Our Bureau Updated - March 12, 2018 at 06:32 PM.

The company has announced the completion of CDR programme following the signing of a master restructuring agreement and issuing of new preference shares to its creditors.

Suzlon Energy, the world’s fifth largest wind turbine supplier, has completed a package of measures under its $1.8-billion corporate debt restructuring (CDR) programme.

The company hopes that these measures will help put its finances back in order.

The company has announced the completion of CDR programme following the signing of a master restructuring agreement and issuing of new preference shares to its creditors.

Allotment of shares

The first phase of allotment of 30.24 crore shares at an issue price of Rs 18.51 per share to CDR lenders has been completed. The new shares will be subject to a lock-in period of one year from the date of allotment.

In October 2012, the company had announced plans to enter into debt restructuring. The CDR restructuring package was formally approved in January by the company’s domestic lenders, which is a consortium of 19 banks. 

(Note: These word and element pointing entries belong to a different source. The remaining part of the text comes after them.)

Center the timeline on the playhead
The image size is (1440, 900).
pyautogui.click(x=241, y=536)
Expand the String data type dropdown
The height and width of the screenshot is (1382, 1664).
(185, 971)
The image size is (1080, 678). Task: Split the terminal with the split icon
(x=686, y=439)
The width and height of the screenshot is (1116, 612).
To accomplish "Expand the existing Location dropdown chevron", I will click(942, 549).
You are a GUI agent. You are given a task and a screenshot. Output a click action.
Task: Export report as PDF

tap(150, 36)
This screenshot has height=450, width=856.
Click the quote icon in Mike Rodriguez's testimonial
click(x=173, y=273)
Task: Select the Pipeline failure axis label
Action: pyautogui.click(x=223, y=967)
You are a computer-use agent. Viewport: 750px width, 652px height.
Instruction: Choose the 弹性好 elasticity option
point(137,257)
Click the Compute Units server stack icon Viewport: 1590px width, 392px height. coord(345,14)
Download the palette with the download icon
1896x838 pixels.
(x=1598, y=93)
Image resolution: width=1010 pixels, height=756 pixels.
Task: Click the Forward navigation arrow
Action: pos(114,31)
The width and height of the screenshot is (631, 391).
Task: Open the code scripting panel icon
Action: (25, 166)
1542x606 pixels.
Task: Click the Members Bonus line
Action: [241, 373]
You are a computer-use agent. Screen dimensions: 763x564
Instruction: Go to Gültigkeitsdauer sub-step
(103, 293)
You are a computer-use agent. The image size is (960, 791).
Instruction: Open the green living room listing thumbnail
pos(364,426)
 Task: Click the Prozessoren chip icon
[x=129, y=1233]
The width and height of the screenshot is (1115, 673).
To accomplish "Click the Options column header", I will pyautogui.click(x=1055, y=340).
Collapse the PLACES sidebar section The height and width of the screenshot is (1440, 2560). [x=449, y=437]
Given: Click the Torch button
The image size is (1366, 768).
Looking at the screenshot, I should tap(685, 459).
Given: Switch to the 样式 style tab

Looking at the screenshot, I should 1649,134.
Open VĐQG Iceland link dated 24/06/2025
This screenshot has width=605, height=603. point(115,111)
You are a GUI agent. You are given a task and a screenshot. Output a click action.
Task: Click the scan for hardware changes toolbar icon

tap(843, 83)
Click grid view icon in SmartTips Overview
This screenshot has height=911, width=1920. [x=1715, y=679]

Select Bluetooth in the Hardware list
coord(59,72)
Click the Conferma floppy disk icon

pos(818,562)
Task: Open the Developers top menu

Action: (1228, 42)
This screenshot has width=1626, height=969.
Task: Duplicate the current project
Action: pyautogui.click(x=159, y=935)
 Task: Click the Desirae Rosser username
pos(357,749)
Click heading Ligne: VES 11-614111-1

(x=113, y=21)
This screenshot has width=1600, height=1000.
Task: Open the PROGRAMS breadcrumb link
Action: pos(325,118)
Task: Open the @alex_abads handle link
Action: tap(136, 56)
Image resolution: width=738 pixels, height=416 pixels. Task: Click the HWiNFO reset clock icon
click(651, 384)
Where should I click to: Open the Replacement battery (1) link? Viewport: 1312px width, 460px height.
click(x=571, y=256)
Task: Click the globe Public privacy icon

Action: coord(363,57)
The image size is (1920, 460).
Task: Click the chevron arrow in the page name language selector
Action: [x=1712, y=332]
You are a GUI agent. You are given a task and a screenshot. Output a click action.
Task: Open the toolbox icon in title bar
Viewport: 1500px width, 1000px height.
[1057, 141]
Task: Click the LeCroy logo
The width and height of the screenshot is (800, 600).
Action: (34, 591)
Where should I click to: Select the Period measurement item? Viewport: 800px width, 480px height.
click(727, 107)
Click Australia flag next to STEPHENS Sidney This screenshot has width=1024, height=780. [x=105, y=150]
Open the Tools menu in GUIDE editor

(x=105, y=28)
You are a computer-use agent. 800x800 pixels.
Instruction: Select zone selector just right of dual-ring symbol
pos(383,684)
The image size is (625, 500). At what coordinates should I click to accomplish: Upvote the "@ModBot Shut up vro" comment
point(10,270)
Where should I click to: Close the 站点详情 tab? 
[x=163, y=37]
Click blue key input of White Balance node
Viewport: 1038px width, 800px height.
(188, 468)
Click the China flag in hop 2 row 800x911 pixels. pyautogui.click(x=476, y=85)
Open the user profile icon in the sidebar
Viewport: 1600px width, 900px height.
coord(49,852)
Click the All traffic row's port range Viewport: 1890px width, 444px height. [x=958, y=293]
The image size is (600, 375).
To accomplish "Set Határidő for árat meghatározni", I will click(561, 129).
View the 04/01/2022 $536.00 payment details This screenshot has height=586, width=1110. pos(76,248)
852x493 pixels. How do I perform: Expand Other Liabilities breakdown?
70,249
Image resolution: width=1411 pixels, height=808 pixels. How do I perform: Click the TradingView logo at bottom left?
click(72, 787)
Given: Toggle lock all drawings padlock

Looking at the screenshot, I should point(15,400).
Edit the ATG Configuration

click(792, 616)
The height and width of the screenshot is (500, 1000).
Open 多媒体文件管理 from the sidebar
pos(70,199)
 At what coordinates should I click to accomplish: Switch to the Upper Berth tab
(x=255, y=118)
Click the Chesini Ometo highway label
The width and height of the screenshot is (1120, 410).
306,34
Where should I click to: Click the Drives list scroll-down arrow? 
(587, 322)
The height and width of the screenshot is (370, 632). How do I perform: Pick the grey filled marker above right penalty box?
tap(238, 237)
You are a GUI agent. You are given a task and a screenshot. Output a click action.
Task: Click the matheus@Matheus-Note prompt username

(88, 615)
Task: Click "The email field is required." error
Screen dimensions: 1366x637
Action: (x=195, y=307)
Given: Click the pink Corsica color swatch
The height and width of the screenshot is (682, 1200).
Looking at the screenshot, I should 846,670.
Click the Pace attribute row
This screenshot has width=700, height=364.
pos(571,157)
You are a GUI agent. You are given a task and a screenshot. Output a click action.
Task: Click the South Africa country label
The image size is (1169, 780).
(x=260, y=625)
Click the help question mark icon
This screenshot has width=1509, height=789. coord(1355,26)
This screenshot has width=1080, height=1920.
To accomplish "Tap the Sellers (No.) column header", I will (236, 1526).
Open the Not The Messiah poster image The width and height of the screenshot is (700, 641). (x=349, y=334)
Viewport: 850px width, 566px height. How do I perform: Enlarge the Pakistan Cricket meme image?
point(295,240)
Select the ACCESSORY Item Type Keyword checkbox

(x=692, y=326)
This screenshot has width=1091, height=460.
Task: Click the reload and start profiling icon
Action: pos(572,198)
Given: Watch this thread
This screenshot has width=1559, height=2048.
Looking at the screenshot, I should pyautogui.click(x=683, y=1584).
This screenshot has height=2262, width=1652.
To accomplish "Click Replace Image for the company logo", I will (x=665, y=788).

Suzlon Group finance chief Kirti Vagadia said that Suzlon has reason to be grateful to its lenders for “their confidence in the company and our business plan by extending incremental working capital support, speedily implementing the package, and participating in equity’’.

He added that the company’s focus is on normalising business operations, driving results from project transformation and focussing on the execution of its $7-billion order book.